━━ Study material

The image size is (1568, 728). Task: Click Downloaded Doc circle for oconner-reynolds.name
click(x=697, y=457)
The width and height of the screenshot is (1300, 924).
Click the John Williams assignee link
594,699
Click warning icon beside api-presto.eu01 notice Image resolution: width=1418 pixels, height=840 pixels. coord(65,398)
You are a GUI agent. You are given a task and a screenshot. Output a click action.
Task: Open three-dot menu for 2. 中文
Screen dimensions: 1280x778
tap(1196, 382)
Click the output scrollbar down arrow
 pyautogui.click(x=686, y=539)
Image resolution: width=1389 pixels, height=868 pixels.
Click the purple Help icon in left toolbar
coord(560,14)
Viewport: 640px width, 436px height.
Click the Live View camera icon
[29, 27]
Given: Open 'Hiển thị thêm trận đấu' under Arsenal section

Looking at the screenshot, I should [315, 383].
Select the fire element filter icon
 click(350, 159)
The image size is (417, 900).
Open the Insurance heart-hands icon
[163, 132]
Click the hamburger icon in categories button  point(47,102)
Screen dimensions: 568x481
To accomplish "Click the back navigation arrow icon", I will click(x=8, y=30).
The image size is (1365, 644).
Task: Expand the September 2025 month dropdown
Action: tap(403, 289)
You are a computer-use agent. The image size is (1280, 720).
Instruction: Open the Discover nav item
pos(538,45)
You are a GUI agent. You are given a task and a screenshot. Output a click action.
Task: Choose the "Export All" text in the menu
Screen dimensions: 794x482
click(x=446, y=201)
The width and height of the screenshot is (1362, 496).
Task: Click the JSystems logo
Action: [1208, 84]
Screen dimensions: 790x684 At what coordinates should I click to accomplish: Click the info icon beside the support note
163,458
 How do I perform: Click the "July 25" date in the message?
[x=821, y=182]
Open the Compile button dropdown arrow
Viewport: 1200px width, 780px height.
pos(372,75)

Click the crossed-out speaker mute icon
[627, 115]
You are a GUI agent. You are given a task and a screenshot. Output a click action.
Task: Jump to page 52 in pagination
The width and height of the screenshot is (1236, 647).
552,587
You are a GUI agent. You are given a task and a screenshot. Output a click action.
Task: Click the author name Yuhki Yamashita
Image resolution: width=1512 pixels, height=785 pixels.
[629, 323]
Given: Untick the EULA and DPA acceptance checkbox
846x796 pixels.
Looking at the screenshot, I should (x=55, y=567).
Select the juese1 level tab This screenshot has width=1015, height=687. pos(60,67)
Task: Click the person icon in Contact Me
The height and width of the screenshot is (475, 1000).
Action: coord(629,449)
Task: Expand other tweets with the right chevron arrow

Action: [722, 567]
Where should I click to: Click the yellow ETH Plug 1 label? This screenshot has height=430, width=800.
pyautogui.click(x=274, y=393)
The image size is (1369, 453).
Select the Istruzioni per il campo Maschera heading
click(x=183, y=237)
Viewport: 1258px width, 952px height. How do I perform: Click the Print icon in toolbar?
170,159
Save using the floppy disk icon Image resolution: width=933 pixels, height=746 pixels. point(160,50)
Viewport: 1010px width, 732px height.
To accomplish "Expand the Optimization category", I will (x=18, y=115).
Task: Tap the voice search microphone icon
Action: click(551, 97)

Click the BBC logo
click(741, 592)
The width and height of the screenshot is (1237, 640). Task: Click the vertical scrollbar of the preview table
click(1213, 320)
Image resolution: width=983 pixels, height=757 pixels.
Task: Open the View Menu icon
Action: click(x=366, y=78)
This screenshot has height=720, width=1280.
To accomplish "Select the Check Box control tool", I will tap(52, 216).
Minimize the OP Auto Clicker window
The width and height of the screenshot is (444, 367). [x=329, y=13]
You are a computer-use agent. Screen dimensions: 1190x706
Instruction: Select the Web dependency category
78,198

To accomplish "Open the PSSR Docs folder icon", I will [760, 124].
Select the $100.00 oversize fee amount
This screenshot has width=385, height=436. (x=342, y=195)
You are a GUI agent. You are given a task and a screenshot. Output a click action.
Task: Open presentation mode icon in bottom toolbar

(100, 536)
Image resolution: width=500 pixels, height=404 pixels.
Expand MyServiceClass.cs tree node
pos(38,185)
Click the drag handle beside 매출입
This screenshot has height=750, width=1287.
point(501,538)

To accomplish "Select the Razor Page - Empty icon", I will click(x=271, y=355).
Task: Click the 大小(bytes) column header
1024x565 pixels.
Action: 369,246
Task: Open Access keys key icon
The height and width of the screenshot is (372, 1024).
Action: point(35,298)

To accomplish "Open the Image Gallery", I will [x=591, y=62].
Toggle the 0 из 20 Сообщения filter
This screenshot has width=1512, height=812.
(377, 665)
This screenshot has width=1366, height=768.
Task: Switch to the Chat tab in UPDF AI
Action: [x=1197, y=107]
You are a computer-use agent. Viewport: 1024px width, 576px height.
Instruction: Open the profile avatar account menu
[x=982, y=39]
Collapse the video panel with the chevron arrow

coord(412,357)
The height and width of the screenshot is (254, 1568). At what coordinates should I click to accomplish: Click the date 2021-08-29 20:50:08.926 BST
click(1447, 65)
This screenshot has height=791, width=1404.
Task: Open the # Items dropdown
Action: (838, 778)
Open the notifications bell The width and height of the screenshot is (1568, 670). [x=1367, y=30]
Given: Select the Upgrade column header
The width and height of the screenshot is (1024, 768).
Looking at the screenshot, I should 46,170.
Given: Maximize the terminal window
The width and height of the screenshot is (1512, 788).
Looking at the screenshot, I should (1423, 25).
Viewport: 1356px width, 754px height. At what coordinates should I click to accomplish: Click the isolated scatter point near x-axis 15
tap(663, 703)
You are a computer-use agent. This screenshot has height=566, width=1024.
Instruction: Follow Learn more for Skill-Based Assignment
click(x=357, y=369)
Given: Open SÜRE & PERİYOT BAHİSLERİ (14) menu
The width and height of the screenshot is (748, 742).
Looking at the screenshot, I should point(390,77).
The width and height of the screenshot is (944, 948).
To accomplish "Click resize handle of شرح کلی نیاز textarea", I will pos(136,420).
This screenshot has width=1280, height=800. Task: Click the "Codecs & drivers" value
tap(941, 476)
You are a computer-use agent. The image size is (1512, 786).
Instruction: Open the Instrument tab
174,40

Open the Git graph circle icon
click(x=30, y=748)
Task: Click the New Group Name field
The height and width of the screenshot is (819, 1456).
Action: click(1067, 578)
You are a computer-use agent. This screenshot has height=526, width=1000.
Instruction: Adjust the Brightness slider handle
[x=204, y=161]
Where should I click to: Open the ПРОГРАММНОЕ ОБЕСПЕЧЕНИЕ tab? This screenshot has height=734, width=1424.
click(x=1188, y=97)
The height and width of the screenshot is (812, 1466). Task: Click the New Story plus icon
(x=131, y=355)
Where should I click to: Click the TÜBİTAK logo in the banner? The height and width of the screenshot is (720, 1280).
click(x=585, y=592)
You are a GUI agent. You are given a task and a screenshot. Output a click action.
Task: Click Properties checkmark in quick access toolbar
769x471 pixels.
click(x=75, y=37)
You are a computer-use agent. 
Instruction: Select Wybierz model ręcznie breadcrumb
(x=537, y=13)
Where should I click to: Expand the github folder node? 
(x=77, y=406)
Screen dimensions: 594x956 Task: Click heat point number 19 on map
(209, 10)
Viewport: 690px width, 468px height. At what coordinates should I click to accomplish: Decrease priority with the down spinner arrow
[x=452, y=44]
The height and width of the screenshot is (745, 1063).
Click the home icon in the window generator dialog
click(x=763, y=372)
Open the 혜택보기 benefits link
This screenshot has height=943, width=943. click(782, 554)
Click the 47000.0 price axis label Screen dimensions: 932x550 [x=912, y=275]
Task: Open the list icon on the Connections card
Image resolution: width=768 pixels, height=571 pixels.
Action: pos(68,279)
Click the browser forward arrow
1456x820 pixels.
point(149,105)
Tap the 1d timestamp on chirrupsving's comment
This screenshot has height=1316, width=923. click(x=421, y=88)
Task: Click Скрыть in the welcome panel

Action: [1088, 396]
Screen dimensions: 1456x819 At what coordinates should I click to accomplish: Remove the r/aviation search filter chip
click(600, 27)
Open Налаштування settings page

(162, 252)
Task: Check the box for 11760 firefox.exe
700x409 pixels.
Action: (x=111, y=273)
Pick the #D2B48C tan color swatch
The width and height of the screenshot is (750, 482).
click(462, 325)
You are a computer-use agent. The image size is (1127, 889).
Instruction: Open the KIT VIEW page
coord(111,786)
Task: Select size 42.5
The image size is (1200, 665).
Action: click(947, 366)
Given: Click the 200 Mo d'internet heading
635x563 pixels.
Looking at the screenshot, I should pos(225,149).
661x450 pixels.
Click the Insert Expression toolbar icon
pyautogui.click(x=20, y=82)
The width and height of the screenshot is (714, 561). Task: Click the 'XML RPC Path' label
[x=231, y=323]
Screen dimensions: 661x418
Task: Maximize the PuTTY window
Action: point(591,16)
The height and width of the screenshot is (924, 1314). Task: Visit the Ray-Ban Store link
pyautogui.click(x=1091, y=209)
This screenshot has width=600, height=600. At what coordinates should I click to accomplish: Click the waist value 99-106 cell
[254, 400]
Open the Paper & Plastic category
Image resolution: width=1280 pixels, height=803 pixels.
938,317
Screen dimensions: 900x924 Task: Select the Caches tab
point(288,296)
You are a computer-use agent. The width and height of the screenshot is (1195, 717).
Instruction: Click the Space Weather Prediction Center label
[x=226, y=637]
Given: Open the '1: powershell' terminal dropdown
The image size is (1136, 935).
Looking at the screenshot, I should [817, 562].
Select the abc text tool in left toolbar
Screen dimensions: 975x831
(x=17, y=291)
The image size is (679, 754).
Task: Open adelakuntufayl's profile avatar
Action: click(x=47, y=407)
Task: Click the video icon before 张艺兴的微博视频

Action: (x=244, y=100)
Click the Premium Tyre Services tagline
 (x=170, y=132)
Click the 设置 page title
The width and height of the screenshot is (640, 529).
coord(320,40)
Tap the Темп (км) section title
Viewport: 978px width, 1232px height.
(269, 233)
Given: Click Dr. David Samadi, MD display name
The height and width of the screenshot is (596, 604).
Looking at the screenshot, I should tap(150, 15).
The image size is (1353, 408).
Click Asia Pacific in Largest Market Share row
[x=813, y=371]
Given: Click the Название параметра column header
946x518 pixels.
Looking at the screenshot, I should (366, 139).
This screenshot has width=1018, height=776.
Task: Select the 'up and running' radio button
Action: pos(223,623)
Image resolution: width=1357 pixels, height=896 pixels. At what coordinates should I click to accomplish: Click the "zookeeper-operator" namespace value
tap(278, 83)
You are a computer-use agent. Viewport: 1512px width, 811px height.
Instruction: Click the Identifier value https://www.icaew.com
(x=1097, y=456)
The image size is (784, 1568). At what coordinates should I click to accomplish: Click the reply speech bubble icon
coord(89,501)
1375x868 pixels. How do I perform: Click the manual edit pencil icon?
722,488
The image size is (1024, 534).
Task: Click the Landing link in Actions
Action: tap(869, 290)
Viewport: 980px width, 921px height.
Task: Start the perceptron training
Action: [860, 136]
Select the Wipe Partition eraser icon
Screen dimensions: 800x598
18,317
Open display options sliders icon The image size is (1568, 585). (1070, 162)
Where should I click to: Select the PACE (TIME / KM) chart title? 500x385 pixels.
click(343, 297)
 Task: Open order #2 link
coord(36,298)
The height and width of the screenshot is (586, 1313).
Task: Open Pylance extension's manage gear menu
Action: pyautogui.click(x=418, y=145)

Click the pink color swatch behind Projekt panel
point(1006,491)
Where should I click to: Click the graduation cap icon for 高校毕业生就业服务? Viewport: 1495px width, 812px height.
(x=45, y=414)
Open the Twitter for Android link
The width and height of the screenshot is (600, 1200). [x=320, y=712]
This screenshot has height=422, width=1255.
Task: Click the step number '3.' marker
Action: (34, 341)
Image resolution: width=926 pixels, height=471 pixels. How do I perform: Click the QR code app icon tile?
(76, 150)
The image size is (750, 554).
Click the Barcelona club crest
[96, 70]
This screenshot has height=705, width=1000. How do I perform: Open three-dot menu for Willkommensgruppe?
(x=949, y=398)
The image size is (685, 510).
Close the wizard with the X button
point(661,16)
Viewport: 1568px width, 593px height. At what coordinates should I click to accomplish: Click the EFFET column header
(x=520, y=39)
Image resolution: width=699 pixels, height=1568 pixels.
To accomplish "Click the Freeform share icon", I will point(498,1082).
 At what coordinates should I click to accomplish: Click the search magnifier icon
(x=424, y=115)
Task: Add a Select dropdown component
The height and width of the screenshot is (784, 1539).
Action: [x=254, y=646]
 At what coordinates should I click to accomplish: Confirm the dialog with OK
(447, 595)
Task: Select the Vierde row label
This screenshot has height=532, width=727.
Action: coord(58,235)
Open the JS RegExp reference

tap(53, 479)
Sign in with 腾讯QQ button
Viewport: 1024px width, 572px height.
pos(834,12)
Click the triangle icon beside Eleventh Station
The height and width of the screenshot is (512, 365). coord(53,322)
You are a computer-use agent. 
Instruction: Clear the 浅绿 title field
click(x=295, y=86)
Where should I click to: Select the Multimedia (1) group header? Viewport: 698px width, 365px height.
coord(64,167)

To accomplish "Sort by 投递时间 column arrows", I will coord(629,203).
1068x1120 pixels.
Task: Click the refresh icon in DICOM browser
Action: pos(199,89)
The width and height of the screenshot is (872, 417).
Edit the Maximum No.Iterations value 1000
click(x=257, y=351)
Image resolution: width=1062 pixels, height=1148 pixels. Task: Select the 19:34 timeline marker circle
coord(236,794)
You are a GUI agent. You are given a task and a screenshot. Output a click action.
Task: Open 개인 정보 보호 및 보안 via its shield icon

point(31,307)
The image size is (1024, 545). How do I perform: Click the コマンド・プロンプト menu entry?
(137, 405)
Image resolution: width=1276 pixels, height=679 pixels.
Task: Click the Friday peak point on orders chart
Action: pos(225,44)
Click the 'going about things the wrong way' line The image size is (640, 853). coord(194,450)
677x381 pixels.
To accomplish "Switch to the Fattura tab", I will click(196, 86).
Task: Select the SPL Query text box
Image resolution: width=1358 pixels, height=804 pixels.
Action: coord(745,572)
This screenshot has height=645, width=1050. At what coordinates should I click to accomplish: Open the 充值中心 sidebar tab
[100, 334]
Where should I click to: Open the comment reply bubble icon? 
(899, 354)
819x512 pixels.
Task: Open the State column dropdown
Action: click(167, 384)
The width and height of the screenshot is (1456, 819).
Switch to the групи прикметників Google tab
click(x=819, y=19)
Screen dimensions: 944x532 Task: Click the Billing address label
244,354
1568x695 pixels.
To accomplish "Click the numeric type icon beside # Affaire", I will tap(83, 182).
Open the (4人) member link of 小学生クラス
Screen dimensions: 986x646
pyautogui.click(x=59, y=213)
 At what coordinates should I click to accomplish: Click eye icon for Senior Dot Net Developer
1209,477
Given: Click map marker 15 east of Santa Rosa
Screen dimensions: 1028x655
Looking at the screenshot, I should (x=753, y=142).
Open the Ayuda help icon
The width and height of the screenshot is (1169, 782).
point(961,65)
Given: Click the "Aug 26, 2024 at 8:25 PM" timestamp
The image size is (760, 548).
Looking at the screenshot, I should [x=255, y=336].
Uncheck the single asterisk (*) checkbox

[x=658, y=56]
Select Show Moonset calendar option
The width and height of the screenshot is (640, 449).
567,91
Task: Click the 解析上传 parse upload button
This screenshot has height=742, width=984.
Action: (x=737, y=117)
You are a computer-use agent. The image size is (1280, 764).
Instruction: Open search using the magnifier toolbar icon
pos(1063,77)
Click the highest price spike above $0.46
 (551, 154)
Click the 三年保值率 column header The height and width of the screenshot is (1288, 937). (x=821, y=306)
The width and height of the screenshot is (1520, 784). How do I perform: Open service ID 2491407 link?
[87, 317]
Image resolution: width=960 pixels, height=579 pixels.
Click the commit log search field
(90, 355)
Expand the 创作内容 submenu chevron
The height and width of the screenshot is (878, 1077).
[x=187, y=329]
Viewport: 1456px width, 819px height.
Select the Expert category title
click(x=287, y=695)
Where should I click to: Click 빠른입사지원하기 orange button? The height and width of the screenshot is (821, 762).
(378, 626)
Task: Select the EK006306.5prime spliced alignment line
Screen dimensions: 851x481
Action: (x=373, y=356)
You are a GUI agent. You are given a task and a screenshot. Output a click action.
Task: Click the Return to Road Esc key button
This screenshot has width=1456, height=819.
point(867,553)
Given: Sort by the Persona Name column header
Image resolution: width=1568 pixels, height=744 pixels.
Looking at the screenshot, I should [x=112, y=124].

━━━━

(Task to carry out) From the listing above, copy every line where the string "display" is found.

(Completed exercise)
Given: Click Dr. David Samadi, MD display name
Open display options sliders icon The image size is (1568, 585). (1070, 162)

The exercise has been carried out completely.